● **Task requirements**: Rewrite the rows below, changing "word" to "term" and leaving everything else untouched.
--- Start Dataset ---
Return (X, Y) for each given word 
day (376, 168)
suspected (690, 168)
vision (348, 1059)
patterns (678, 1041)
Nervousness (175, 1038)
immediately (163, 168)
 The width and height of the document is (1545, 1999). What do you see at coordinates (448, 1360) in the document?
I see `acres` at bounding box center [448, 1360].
--- End Dataset ---
● **Result of the exercise**:
Return (X, Y) for each given term 
day (376, 168)
suspected (690, 168)
vision (348, 1059)
patterns (678, 1041)
Nervousness (175, 1038)
immediately (163, 168)
 The width and height of the document is (1545, 1999). What do you see at coordinates (448, 1360) in the document?
I see `acres` at bounding box center [448, 1360].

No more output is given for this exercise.